> **Problem to work on**
Reproduce the passage on TLV6742 specifications word for word, from "8.3.7 Shutdown Function" up to and including "valid logic low.".

> **Source document**
====
You can use this chart to calculate approximate probability of a specification in a unit; for example, for TLV6742,
the typical input voltage offset is 150 µV, so 68.2% of all TLV6742 devices are expected to have an offset from
–150 µV to 150 µV.
Specifications with a value in the minimum or maximum column are assured by TI, and units outside these limits
will be removed from production material. For example, the TLV6742 device has a maximum offset voltage of 1.0
mV at 25°C, and even though this corresponds to 5 σ (≈1 in 1.7 million units), which is extremely unlikely, TI
assures that any unit with a larger offset than 1.0 mV will be removed from production material.
For specifications with no value in the minimum or maximum column, consider selecting a sigma value of
sufficient guardband for your application, and design worst-case conditions using this value. For example, the 6σ
value corresponds to about 1 in 500 million units, which is an extremely unlikely chance, and could be an option
as a wide guardband to design a system around. In this case, the TLV6742 does not have a maximum or
minimum for offset voltage drift, but based on Figure 40 and the typical value of 0.16 µV/°C in the Electrical
Characteristics table, it can be calculated that the 6-σ value for offset voltage drift is about 0.96 µV/°C. When
designing for worst-case system conditions, this value can be used to estimate the worst possible offset across
temperature without having an actual minimum or maximum value.
However, process variation and adjustments over time can shift typical means and standard deviations, and
unless there is a value in the minimum or maximum specification column, TI cannot assure the performance of a
device. This information should be used only to estimate the performance of a device.
8.3.7 Shutdown Function
The TLV674xS devices feature SHDN pins that disable the op amp, placing it into a low-power standby mode. In
this mode, the op amp typically consumes less than 1 µA. The SHDN pins are active-low, meaning that
shutdown mode is enabled when the input to the SHDN pin is a valid logic low.
====
> **Recorded data**
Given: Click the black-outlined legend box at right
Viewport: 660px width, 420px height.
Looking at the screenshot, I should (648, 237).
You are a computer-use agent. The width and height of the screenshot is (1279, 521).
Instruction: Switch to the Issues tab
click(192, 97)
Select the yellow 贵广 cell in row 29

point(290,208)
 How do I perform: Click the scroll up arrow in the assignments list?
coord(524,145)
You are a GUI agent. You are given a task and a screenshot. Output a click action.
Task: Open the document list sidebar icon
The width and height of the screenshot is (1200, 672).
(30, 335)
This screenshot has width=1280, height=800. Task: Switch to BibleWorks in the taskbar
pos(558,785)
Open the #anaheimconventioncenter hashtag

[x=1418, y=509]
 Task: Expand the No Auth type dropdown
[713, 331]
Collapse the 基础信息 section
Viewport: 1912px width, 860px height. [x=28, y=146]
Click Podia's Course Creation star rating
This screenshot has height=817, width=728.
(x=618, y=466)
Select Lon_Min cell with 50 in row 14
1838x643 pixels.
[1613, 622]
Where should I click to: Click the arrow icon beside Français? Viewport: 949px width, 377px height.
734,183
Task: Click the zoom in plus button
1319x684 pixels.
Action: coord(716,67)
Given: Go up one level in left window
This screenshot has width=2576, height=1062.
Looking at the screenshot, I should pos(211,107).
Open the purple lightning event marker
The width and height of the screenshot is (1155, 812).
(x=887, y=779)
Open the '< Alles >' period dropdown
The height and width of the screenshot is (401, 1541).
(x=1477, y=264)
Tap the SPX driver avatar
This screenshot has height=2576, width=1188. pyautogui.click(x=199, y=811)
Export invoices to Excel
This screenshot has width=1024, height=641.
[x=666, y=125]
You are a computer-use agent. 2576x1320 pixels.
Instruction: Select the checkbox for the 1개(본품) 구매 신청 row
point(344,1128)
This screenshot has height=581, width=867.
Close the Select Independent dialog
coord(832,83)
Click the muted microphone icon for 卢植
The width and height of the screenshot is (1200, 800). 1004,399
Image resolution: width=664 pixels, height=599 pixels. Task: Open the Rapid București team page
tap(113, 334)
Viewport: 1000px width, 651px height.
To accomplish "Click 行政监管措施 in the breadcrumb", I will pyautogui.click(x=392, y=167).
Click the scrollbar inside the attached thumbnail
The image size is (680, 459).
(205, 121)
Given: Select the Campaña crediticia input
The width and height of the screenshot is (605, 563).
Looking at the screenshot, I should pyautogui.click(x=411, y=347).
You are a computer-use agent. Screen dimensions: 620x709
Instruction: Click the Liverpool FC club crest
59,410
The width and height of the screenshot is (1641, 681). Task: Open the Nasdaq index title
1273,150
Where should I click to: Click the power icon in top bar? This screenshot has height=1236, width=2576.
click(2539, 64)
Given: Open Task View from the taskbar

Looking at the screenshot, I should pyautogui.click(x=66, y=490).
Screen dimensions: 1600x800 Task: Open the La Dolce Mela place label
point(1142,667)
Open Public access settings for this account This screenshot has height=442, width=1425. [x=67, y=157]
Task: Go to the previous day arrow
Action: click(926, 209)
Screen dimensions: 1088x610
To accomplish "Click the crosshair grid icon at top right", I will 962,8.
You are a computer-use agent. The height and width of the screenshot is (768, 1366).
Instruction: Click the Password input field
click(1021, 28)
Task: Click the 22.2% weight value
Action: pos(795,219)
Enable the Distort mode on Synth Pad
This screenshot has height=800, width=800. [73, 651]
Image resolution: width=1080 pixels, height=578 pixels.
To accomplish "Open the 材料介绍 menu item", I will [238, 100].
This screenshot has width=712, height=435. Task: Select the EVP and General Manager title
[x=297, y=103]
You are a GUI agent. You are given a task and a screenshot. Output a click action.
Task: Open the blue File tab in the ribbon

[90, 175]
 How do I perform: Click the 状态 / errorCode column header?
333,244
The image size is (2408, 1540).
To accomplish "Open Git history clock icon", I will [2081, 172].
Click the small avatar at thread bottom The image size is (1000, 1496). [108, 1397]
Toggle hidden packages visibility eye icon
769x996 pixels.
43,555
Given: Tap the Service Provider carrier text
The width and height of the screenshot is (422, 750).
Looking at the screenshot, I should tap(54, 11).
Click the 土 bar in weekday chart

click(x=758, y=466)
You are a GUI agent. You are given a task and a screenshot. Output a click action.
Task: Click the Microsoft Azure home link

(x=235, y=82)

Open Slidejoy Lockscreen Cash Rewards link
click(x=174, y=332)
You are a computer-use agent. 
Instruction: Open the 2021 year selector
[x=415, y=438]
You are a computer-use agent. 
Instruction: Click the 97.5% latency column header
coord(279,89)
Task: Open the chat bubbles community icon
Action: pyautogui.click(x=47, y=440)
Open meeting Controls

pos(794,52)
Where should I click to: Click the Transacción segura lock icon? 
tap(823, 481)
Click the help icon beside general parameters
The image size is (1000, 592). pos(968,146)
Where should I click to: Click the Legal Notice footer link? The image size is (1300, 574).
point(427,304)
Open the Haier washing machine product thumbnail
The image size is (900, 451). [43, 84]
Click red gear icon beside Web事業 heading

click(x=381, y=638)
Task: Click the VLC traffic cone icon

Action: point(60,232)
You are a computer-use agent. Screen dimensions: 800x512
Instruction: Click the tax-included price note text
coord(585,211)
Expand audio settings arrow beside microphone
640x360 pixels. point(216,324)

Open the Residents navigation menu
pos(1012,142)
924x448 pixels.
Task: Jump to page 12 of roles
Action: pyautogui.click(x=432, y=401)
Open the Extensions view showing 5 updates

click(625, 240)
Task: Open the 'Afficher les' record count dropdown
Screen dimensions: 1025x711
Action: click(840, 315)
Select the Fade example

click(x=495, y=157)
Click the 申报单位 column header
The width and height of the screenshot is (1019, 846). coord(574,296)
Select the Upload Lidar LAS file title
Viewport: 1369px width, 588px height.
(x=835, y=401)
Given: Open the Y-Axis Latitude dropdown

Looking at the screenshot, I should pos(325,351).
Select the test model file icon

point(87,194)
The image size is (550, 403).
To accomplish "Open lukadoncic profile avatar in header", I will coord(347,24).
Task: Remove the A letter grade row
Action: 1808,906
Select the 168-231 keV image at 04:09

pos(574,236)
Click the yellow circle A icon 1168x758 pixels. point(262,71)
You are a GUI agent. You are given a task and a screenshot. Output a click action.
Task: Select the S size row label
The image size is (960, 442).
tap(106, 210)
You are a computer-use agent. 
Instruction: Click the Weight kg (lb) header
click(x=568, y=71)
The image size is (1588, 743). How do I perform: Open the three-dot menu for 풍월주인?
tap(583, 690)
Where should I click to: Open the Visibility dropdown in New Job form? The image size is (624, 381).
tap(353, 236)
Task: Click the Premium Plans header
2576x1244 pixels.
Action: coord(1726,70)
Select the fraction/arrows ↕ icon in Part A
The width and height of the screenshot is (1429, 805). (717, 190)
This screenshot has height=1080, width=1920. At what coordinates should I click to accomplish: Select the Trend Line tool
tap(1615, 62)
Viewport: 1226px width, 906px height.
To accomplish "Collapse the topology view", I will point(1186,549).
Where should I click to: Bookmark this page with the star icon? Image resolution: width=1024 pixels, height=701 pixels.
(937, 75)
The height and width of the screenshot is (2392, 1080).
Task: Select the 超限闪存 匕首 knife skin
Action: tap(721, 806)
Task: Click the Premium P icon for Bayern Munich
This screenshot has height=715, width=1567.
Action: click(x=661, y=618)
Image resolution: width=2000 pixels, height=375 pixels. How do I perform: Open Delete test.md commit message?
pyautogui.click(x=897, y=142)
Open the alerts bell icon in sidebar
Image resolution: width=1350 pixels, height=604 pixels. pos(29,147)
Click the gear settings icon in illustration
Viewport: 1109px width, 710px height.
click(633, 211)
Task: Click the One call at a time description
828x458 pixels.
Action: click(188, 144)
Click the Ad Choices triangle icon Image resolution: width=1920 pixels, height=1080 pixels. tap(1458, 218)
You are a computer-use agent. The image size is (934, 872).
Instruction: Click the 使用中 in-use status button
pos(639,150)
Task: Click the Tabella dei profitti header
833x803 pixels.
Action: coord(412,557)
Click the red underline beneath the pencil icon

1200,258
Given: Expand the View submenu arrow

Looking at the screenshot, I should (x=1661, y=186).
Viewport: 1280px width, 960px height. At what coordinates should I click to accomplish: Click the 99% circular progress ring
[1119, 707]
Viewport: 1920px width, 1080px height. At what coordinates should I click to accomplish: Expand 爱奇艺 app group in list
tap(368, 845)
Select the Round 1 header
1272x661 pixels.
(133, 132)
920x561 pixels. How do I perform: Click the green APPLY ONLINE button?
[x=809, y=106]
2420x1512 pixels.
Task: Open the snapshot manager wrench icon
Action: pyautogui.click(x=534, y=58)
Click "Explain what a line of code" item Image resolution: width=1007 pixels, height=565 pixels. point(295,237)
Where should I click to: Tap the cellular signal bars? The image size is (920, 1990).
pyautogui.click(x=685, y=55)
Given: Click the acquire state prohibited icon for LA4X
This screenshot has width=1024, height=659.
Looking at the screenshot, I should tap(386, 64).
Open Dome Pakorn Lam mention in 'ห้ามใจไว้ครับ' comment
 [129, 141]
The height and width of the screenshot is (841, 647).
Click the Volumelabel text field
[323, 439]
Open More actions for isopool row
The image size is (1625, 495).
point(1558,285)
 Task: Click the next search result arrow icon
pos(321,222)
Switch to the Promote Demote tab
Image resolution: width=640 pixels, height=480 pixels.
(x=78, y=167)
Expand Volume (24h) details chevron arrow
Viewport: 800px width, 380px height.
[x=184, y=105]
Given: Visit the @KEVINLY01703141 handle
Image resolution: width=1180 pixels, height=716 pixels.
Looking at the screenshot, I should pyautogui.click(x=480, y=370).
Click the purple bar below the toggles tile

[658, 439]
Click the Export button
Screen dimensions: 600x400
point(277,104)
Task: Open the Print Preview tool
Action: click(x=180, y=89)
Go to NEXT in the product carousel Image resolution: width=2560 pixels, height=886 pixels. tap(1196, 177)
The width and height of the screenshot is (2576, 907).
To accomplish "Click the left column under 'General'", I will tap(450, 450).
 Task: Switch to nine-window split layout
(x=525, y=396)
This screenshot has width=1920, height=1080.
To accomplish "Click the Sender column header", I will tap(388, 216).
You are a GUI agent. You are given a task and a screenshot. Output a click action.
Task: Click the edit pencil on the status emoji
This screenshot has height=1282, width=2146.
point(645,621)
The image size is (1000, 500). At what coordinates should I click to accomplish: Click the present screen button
====
> **Solution**
8.3.7 Shutdown Function
The TLV674xS devices feature SHDN pins that disable the op amp, placing it into a low-power standby mode. In
this mode, the op amp typically consumes less than 1 µA. The SHDN pins are active-low, meaning that
shutdown mode is enabled when the input to the SHDN pin is a valid logic low.